Exercise passage
•••••

He added that the story of Pakistan was, in many ways, the story of the Indus. It was for this reason that the Indus Waters Treaty of 1960 occupied such a “unique place in international relations”, he said.

He recalled that the treaty was signed under the auspices of the World Bank and had endured wars, political upheavals and prolonged periods of tension.

“Its resilience, for more than six decades, demonstrates an enduring truth that cooperation, dialogue and adherence to international commitments remain the only sustainable path to peace,” Tarar said.

The minister said the IWT stood as a “remarkable example” of the rule-based international order. “It embodies the principle of good faith — pacta sunt servanda — the sanctity of agreements and peaceful dispute resolutions. These are not merely legal concepts, but foundations upon which trust is built.”

Then, turning his attention to tensions between India and Pakistan over the IWT, he asserted that Pakistan’s civilian and military leadership had made it clear that the people of Pakistan had a right to the water of the Indus and the treaty could not be amended, revoked, suspended or held in abeyance unilaterally.

In contestation of the Indian decision to unilaterally hold the treaty in abeyance, Tarar pointed out that the treaty came into being after mutual consensus between Pakistan and India and could only be amended or revised with the mutual consensus of the two sides.

“India’s failed attempt at unilaterally holding this treaty in abeyance has led to international embarrassment for India at various forums, including legal forums,” he said.

Moreover, he contended that the “moral, social and legal foundations” of any one-sided attempt to hold the IWT in abeyance. “And any structure which has weak foundations will fall flat on its face,” he remarked.

The minister stressed the need to protect the IWT, especially at a time when climate change was accelerating, glaciers were melting at an unprecedented rate and water scarcity was becoming the defining challenge of the present times.

•••••

Data for review
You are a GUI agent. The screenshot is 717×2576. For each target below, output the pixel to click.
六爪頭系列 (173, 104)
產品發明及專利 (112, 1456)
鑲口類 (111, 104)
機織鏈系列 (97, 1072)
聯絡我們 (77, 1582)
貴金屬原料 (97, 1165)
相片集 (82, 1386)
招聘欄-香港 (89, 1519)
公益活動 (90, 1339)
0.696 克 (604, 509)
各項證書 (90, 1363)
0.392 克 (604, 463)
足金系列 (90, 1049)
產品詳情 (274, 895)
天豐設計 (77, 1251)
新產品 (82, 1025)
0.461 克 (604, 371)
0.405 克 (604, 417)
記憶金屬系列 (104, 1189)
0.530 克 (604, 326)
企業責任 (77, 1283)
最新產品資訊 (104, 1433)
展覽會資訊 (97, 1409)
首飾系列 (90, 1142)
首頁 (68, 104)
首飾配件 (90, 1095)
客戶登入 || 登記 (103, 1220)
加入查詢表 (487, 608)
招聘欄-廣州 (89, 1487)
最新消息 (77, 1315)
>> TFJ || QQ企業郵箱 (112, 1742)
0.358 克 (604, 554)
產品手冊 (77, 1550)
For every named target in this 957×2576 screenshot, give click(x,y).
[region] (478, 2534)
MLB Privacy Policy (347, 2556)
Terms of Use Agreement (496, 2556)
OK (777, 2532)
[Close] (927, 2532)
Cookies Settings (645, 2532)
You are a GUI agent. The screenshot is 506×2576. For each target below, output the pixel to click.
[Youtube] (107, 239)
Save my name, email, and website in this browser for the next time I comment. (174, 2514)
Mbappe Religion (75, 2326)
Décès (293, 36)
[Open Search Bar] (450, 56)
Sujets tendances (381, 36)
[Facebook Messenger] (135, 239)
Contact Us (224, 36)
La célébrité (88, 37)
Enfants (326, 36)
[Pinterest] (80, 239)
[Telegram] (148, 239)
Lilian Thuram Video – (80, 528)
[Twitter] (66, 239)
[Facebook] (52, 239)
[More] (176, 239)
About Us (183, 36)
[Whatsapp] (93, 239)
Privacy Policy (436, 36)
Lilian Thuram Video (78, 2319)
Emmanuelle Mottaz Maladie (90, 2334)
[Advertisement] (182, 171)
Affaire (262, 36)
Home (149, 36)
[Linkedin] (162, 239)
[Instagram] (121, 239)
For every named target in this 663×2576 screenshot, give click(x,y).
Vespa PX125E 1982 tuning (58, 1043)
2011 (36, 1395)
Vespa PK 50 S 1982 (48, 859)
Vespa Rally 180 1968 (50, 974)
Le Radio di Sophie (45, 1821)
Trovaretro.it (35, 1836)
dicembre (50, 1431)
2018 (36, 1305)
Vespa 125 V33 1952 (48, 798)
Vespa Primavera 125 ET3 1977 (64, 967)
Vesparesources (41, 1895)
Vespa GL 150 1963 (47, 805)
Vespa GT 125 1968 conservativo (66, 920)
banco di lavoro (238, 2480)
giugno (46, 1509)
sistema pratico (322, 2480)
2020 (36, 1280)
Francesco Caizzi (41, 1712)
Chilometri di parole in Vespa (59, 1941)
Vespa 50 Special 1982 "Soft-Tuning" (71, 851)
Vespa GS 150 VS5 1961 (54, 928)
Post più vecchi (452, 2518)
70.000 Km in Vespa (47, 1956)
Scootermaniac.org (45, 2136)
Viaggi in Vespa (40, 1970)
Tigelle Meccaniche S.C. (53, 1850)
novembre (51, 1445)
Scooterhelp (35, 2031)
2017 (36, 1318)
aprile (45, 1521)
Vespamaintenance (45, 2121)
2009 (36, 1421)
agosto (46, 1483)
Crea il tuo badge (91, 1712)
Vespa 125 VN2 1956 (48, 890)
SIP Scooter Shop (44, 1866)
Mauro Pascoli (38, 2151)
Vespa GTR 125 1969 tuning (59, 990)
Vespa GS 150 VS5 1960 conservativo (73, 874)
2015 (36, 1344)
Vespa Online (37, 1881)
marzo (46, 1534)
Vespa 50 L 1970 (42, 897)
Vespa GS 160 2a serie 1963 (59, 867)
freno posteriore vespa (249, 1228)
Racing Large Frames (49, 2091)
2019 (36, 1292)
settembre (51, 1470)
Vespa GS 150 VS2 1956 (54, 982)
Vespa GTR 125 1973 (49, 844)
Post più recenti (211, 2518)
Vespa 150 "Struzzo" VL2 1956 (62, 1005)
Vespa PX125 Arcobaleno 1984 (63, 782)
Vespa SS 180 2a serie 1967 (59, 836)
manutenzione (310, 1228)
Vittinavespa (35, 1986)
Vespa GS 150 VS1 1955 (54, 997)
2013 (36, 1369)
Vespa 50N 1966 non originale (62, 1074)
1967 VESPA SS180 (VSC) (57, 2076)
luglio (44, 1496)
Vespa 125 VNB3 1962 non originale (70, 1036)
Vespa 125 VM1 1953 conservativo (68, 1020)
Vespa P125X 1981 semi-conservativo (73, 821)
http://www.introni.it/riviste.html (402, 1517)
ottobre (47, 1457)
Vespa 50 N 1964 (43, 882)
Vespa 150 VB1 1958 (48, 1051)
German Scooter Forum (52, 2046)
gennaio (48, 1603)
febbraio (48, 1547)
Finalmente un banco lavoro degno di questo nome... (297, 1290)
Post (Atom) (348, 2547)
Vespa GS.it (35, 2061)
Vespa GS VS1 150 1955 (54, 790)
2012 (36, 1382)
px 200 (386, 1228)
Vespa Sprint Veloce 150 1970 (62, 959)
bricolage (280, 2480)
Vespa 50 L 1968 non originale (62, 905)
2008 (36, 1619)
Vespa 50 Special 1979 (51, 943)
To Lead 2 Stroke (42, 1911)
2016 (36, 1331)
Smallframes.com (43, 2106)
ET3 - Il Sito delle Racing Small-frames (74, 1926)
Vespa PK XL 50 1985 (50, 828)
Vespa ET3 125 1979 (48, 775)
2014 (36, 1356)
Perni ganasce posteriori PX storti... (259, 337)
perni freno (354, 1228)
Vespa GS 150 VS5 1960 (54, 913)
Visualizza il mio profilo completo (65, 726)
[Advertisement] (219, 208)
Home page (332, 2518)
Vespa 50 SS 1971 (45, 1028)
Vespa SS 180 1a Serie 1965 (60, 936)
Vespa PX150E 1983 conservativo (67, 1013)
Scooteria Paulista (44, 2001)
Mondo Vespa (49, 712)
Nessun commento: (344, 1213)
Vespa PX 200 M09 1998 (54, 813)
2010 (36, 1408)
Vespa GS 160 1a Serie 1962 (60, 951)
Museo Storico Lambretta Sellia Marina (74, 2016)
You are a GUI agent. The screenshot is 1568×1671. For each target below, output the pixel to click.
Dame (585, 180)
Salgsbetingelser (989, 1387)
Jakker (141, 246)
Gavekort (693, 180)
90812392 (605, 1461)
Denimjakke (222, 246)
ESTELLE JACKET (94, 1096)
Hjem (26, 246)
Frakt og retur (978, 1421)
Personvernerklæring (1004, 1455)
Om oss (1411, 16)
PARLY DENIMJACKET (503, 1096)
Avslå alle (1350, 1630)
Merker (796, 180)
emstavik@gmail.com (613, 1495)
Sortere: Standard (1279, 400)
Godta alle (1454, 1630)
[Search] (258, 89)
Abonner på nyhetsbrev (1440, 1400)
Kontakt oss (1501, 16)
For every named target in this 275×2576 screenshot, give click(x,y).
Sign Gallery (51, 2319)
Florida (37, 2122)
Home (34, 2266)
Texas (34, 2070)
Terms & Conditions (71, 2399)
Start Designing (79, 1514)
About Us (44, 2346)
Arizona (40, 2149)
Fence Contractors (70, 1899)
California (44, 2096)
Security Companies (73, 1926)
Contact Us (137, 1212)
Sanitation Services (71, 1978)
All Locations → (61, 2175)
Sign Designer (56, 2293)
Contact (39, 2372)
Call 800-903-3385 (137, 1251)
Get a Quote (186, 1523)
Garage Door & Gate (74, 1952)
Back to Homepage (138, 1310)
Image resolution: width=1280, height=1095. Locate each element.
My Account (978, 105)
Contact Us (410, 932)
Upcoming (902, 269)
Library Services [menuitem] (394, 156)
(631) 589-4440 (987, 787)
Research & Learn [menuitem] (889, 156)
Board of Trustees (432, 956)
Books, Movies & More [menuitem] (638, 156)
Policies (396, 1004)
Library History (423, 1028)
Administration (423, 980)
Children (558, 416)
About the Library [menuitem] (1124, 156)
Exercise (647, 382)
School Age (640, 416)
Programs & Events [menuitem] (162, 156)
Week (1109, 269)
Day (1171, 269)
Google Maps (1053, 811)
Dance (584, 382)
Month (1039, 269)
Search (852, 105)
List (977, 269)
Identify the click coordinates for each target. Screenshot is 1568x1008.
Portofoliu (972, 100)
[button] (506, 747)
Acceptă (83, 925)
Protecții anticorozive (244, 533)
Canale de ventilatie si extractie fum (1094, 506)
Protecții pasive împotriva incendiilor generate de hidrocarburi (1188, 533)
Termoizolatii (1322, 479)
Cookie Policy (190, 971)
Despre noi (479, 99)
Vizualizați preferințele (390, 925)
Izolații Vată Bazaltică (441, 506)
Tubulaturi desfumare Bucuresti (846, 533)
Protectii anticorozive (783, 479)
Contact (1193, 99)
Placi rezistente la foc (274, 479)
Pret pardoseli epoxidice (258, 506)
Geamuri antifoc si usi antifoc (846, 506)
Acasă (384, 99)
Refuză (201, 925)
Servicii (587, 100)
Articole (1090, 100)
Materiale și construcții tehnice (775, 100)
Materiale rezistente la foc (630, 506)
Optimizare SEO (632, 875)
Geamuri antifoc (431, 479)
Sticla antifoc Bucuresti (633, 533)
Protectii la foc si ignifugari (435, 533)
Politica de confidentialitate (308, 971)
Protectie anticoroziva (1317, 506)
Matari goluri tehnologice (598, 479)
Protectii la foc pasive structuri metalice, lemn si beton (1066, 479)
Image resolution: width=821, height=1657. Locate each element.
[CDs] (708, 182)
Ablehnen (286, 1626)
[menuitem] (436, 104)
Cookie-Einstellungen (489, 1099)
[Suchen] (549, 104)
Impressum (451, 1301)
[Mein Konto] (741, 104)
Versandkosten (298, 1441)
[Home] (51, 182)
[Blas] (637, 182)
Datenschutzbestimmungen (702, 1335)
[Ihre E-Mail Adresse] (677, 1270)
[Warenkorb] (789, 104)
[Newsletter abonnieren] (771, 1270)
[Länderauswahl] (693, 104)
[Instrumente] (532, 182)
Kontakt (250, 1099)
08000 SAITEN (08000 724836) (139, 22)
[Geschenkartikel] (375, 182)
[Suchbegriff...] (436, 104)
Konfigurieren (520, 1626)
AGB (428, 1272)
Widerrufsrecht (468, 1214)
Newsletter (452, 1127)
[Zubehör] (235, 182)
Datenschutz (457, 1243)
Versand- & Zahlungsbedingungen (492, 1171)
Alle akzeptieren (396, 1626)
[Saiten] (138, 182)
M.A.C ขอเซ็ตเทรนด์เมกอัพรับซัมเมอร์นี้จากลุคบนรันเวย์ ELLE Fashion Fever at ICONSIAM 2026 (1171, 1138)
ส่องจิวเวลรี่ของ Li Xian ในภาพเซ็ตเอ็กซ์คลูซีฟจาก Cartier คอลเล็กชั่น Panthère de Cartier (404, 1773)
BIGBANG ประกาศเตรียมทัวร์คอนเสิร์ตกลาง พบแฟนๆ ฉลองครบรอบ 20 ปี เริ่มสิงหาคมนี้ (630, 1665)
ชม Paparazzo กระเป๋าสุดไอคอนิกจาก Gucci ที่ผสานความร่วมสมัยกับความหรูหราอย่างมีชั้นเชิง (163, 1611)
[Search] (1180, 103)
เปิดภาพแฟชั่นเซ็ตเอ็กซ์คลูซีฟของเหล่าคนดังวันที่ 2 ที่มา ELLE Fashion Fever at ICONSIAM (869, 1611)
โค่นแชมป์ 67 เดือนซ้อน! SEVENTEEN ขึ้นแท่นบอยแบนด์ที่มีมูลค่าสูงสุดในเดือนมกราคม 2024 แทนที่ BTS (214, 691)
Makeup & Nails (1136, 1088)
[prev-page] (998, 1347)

•••••

Tasks and exercises
1. Answer from the Indus Waters Treaty passage:
(a) Under whose auspices was the treaty signed?
(b) Which Latin principle does the minister say the treaty embodies?
(c) According to Tarar, how can the treaty be amended or revised?
2. Extend the Indus Waters Treaty passage by a few paragraphs, picking up after its final sentence.
The material has no connection to the Indus Waters Treaty passage.

Results of the tasks
1.
(a) The World Bank.
(b) Pacta sunt servanda.
(c) Only with the mutual consensus of Pakistan and India.

2.
Tarar said South Asia was home to nearly a quarter of humanity, adding that “our collective future depends upon transforming water from a source of contention into a catalyst for cooperation”.

“History teaches us that rivers do not divide civilisations; they connect them. Rivers transcend borders, politics and generations. They remind us that nature recognises no boundaries, and that humanity’s shared challenges demand shared solutions,” he added.

Any attempt to block or stop water, he said, would always fail because water would always find a way.

“The weaponisation of water or attempts to unilaterally alter established arrangements undermine not only regional peace and stability but also the broader framework of international law. International agreements, as I said, cannot be suspended or disregarded at convenience.

“Respect for treaties is indispensable for maintaining confidence among nations and preserving the global order,” he emphasised.

He said Pakistan had consistently demonstrated its commitment to peaceful engagement and constructive dialogue and the faithful implementation of the treaty. But, he warned, if an attempt was made to stop the water of Pakistan, the country’s leadership stood resolved to respond effectively to restore the water for the people of Pakistan.

Concluding his address, he said: “Let us reaffirm today that we will, by all means, not only protect the sanctity of this treaty, but we will do all that we can to protect the inalienable right of the 240m people of Pakistan to the water of the Indus River.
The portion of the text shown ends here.